Your task -
Please carry on the article below about the bidding war over Fox, starting after its last sentence.

Passage given -

Comcast’s bid for Sky trumped that of Fox by $4.2 billion. Since it was made shares of Fox are down about $1.60 each.

They are unlikely to recover much ground, because the Comcast bid for Sky complicates, and could render pointless, the $52.4 billion bid the Walt Disney Co (NYSE:DIS) offered for most of the Fox media assets in December.

The company’s market cap entering trade April 4 was $66.6 billion, meaning if you take that deal the remaining assets – TV stations and cable channels – are worth $14.4 billion to you. Which they’re not.

Fox Stock Top Dollar?

The battle for Fox is quite a show. Bulls are hoping Comcast might go beyond its Sky bid, and top Disney’s $52.4 billion offer for the Fox assets Disney is buying. Comcast has a market cap of $155 billion, against $148 billion for Disney, and the two companies are comparable, except for Comcast’s superior distribution through its cable network.

If Comcast buys Fox and Sky, the thinking goes, Disney will have both its global and distribution opportunities closed-off. This is something of a nonsense, because Disney’s plan is to replicate the model of Netflix, Inc. (NASDAQ:NFLX), offering global streaming services.

Ending net neutrality doesn’t mean Comcast will cut off those services in favor of its own, and it could only do so in the U.S. It’s what is on the stream that sells it, not how it gets to you.

Comcast and Disney are thus in for a months-long pissing match with very little additional cash on the table. Fox will either buy the 60% of Sky it doesn’t own and sell it to Disney or take the Comcast offer for Sky and hope Disney remains interested in it. Most recently, Sky offered to have Disney buy Sky News if regulators will let its bid go through.

Once one company or the other takes the Fox studio, investors will be left with Fox News, its TV stations, and Fox Sports. The uncertainties of film will be gone, but so will the financial heft to win sports rights, and the rest of the company has fading demographics – the median age for the Fox News viewer is 68. That doesn’t look great for Fox stock.

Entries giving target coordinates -

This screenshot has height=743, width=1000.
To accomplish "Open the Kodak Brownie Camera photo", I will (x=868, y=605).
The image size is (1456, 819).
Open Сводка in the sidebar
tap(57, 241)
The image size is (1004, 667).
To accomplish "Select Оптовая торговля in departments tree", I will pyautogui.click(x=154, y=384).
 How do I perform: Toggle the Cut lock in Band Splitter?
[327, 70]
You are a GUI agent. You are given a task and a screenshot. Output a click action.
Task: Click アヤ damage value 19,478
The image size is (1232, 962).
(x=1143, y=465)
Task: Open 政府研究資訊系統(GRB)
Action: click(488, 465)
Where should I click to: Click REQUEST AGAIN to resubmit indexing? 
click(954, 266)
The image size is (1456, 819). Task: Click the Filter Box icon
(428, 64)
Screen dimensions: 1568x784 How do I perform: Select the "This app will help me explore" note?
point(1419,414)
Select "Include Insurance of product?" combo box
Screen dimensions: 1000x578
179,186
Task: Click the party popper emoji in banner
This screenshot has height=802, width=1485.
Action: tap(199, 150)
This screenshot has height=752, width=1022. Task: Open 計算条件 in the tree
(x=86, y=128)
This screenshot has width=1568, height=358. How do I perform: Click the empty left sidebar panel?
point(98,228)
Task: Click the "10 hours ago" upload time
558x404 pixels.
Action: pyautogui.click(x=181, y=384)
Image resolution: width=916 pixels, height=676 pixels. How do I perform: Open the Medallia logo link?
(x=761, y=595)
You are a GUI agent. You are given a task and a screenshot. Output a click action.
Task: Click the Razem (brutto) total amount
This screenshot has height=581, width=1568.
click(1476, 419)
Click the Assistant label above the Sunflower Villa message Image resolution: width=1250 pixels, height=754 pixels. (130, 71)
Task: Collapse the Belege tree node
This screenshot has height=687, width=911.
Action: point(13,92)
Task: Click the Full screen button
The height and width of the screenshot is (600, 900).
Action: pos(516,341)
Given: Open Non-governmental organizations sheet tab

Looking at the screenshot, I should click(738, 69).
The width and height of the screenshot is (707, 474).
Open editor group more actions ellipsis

Answer to the task -
Time Value and the Money

The good news is that the presence of two bidders for Sky, and potentially for Fox’ primary assets, should hold Fox stock up in the face of the market’s current “volatility,” or fall. It was traded in the pre-market down .69%, on a day when the Dow Jones was down almost 2%.

But with all cards now on the table, it would seem the only future direction would be down. If Comcast wins Sky, Disney might walk away from Fox. You would be left with a crippled company in the hands of an octogenarian CEO in a down market.

The old Fox still has some tricks. Fox paid to televise the NFL Draft later this month even though Disney’s ESPN had been doing this on cable for years, using a loophole in the agreement based on its broadcasting network. But the financial result of that is minuscule, merely cutting a fixed piece of pie into more pieces doesn’t make more pie.

The Bottom Line on Fox Stock

Analysts following 21st Century Fox all have price targets in range of the current price. It would seem that leaving capital on Fox stock in hopes for a third, miracle bidder is a waste of time.

Time to take profits.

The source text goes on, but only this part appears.